[Collected data]
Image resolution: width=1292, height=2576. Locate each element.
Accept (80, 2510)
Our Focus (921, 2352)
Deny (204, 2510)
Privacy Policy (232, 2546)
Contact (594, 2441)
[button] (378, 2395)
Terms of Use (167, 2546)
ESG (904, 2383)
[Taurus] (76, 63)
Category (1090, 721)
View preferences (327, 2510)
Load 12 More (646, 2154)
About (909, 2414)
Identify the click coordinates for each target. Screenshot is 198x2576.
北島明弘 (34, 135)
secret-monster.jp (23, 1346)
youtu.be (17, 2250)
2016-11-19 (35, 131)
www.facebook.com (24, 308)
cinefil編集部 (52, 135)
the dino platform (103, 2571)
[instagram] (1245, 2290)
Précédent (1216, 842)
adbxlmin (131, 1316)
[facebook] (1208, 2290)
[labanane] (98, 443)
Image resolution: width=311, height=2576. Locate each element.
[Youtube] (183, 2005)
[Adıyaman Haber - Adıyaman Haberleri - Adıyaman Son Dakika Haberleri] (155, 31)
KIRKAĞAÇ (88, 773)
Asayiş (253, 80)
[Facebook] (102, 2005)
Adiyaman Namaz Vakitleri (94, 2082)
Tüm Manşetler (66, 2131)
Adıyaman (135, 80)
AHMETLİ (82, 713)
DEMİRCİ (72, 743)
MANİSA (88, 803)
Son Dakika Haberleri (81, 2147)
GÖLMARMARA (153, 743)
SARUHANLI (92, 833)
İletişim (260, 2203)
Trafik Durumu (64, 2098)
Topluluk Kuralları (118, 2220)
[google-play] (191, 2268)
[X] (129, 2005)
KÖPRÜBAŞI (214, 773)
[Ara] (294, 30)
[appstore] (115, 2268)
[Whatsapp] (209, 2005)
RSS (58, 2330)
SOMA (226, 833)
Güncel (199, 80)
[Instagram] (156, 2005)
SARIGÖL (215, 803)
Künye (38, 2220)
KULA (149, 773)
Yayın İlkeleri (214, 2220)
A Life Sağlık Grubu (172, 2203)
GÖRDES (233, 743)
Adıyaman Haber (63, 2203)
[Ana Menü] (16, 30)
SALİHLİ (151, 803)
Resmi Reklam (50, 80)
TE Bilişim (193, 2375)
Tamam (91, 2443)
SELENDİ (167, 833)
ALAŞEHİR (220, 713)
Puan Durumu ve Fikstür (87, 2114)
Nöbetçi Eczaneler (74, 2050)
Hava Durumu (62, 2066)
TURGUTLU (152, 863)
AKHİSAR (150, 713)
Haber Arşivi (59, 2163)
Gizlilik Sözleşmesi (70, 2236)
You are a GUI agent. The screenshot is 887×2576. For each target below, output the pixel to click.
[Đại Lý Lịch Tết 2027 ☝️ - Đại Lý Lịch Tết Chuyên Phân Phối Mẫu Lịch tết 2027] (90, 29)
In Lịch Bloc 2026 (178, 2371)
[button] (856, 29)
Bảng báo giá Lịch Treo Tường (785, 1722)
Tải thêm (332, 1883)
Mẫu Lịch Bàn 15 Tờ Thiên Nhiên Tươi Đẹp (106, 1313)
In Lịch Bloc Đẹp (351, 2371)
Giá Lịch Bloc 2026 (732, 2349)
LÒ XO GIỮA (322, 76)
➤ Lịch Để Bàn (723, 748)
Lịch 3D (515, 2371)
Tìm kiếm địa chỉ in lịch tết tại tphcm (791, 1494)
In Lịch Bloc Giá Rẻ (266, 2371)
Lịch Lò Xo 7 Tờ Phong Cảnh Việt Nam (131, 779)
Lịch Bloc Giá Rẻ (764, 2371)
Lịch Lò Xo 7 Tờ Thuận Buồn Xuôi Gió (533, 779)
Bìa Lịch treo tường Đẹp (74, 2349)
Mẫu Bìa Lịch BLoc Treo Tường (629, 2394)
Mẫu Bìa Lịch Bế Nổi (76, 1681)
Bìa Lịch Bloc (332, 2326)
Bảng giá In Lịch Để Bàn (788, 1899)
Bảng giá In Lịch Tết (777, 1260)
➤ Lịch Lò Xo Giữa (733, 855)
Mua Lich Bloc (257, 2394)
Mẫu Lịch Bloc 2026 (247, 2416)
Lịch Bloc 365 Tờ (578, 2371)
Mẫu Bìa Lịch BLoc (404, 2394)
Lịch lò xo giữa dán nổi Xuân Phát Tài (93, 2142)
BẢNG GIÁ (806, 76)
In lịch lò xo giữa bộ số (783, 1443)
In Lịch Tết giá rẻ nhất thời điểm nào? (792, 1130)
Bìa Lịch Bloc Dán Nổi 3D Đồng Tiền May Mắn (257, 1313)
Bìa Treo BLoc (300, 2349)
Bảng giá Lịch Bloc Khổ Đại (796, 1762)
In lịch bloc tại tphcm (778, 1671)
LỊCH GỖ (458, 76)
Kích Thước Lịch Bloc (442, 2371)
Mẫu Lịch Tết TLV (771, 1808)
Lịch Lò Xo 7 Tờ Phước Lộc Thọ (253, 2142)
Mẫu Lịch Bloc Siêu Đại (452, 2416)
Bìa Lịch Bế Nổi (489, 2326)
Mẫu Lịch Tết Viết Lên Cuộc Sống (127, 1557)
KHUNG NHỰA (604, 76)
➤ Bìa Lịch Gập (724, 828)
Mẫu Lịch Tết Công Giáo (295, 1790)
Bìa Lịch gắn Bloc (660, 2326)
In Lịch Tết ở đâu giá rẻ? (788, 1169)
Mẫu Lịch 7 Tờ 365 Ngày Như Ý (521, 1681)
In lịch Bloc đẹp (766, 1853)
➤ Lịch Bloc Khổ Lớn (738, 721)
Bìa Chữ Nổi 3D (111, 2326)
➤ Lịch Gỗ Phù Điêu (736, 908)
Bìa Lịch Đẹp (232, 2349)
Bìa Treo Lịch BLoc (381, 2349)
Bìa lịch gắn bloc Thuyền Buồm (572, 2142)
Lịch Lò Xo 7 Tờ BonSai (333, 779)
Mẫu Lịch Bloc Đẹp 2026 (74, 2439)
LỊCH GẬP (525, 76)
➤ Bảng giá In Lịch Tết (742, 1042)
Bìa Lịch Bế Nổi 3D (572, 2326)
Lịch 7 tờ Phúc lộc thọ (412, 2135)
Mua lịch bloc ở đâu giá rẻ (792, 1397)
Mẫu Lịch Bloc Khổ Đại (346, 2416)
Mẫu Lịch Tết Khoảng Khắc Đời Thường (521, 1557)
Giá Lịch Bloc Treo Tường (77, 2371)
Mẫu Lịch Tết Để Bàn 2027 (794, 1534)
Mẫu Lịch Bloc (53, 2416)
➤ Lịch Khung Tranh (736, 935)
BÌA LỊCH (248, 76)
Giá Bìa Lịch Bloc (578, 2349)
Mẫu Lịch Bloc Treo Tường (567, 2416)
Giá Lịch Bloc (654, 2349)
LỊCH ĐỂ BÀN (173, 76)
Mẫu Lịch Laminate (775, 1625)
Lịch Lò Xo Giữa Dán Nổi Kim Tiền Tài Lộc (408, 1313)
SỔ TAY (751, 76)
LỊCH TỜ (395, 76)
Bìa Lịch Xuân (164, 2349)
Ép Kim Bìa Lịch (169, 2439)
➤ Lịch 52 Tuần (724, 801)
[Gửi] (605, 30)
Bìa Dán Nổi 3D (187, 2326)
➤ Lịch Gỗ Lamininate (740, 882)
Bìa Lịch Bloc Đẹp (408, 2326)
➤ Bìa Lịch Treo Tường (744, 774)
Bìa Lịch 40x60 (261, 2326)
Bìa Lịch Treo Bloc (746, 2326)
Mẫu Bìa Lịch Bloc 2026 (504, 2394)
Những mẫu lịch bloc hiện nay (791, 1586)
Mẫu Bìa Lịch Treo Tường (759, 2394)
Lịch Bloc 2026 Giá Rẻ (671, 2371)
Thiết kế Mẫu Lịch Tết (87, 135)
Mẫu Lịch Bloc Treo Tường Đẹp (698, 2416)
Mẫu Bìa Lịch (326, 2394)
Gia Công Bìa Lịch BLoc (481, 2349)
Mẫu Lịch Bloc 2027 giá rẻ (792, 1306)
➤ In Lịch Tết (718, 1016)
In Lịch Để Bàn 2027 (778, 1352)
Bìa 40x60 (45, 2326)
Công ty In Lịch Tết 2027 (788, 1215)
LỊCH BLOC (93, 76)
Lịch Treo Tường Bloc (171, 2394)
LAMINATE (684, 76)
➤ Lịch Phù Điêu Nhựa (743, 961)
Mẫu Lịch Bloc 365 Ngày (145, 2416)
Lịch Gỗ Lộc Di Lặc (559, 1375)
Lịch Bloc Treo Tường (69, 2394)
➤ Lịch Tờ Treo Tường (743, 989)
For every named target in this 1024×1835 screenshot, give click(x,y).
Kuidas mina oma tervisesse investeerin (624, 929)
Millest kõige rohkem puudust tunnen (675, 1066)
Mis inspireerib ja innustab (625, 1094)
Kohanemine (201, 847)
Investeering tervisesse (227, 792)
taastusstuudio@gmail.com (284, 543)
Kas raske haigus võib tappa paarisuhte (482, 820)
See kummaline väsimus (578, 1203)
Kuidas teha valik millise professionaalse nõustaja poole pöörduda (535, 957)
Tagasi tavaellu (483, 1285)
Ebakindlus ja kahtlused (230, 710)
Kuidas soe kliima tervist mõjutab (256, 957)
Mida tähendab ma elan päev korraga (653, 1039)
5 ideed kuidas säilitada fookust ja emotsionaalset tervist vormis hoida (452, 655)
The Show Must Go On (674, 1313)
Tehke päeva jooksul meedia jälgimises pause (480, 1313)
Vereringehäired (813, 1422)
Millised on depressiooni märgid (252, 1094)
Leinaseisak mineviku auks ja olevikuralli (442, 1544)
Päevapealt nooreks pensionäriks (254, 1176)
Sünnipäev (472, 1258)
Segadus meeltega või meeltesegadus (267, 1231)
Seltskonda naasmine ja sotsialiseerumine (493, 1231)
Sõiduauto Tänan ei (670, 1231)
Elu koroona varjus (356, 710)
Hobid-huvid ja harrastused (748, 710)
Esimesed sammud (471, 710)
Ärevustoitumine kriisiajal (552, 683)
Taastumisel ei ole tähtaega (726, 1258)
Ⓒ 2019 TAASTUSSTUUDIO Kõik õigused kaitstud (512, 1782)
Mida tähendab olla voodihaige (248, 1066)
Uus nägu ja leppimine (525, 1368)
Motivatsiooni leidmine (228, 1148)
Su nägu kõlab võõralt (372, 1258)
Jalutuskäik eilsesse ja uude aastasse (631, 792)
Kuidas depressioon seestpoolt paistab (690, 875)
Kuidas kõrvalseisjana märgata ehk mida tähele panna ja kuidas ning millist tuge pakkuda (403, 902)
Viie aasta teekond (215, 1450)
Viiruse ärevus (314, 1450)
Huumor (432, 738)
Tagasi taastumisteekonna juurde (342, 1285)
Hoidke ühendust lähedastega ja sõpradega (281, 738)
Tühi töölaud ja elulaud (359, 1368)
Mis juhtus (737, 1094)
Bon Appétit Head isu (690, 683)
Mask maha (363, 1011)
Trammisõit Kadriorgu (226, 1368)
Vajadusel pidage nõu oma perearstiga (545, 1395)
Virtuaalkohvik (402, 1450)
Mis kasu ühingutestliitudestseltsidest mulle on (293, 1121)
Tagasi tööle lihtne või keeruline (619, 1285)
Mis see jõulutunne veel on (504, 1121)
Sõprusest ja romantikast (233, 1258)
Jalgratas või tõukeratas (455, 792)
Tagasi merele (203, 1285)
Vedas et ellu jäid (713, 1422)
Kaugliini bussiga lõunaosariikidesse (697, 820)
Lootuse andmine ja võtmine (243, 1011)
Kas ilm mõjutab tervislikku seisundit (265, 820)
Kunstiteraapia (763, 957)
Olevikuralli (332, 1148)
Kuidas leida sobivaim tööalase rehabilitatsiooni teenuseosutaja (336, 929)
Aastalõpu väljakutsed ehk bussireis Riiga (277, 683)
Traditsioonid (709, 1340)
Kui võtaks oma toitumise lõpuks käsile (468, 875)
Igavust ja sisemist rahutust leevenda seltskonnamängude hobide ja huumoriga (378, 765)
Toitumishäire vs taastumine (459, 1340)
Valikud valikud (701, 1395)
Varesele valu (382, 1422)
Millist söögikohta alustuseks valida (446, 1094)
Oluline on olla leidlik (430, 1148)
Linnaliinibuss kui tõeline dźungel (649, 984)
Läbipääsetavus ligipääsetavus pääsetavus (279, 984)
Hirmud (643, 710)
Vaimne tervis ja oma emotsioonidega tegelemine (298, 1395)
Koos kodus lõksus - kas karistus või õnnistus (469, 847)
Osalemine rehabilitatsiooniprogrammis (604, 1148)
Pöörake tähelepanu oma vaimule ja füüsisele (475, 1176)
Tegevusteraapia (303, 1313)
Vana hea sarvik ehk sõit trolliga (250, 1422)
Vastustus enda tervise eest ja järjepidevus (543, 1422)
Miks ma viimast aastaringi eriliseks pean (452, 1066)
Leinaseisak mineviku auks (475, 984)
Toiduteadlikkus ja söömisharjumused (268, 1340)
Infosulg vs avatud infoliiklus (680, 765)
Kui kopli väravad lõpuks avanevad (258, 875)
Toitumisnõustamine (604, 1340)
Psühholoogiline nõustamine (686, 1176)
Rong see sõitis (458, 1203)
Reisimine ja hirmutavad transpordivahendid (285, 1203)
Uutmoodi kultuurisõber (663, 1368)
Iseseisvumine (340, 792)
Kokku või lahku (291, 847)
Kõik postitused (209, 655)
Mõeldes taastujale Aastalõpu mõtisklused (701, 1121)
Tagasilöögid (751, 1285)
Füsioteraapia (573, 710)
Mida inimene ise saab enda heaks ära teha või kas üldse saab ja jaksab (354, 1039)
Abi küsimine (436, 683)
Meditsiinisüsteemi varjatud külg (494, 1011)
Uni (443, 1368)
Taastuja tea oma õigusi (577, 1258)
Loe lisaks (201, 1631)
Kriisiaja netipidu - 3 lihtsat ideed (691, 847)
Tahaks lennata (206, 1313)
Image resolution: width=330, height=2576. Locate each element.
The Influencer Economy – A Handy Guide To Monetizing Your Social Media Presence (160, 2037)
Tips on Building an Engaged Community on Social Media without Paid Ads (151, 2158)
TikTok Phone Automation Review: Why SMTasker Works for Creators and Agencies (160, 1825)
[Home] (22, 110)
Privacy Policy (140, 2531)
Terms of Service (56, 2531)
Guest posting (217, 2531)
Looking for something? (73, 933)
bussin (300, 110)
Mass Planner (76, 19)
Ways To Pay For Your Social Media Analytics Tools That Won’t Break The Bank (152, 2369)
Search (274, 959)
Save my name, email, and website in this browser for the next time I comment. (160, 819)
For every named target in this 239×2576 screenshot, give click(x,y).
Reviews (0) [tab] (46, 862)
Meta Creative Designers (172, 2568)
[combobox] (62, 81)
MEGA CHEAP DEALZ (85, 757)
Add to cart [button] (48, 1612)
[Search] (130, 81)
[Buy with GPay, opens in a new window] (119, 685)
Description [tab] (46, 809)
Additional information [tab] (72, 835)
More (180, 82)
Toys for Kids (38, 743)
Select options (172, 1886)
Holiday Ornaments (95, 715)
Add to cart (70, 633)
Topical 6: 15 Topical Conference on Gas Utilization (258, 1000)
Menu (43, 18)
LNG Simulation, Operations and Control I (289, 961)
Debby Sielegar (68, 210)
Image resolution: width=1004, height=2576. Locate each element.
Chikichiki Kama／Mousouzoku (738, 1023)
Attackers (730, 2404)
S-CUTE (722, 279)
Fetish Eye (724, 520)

> [Problem to solve] Transcribe each line of the data above, unaltered, from the one where "Bìa Lịch Bế Nổi 3D (572, 2326)" appears to the one where "Mẫu Lịch Bloc (53, 2416)" appears, inclusive of both.

> [Your solution]
Bìa Lịch Bế Nổi 3D (572, 2326)
Lịch 7 tờ Phúc lộc thọ (412, 2135)
Mua lịch bloc ở đâu giá rẻ (792, 1397)
Mẫu Lịch Bloc Khổ Đại (346, 2416)
Mẫu Lịch Tết Khoảng Khắc Đời Thường (521, 1557)
Giá Lịch Bloc Treo Tường (77, 2371)
Mẫu Lịch Tết Để Bàn 2027 (794, 1534)
Mẫu Lịch Bloc (53, 2416)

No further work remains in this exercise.